START Record set

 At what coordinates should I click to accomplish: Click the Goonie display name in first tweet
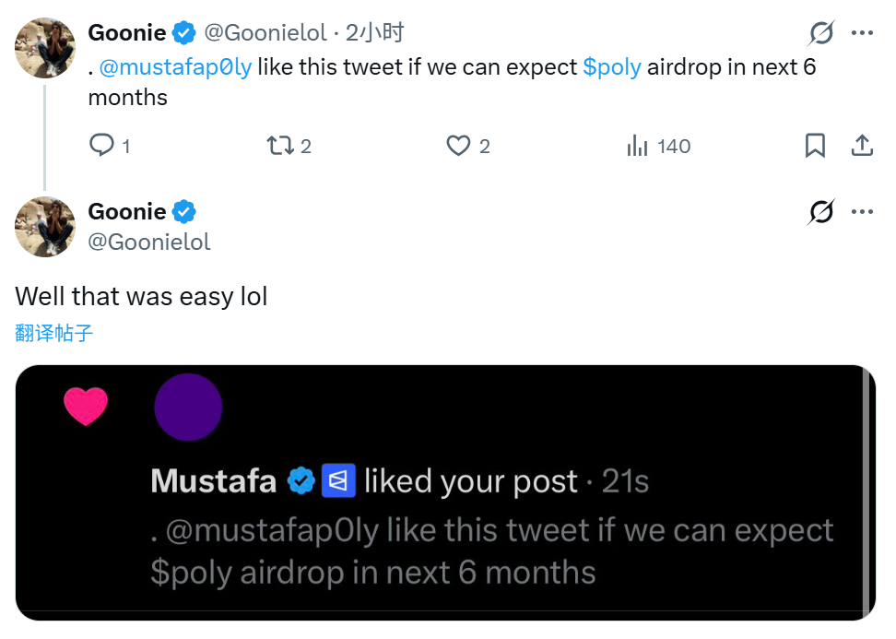127,33
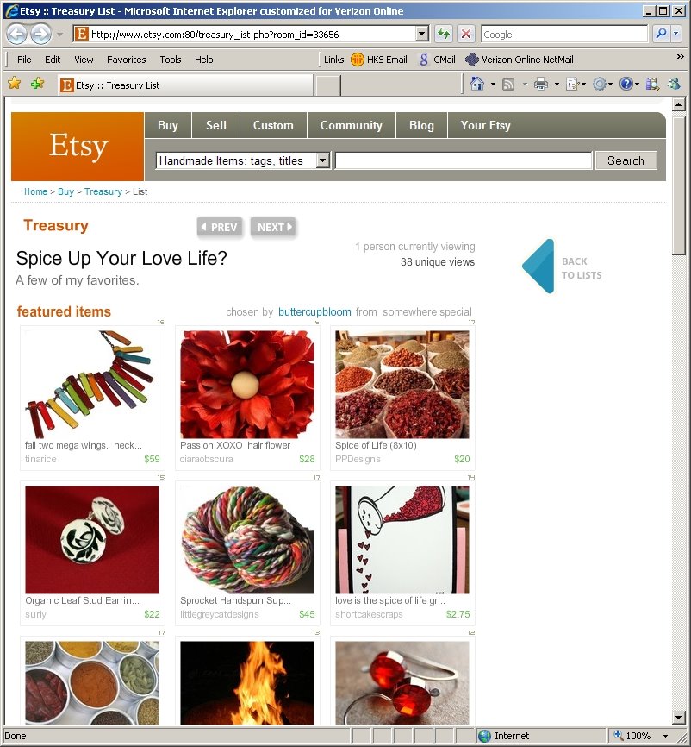Open the Tools menu
The height and width of the screenshot is (747, 691).
[x=171, y=60]
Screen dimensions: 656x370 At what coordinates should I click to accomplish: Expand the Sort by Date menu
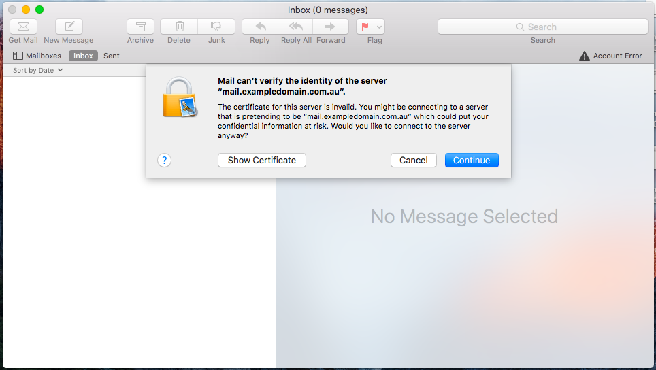(38, 70)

END Record set

▸ **Task description**:
Any picture found in the records stays out, while everything else is copied exactly.

▸ **Problem solution**:
 At what coordinates should I click to accomplish: Click the Goonie display name in first tweet
127,33
Open the Tools menu
The height and width of the screenshot is (747, 691).
[x=171, y=60]
Screen dimensions: 656x370 At what coordinates should I click to accomplish: Expand the Sort by Date menu
(38, 70)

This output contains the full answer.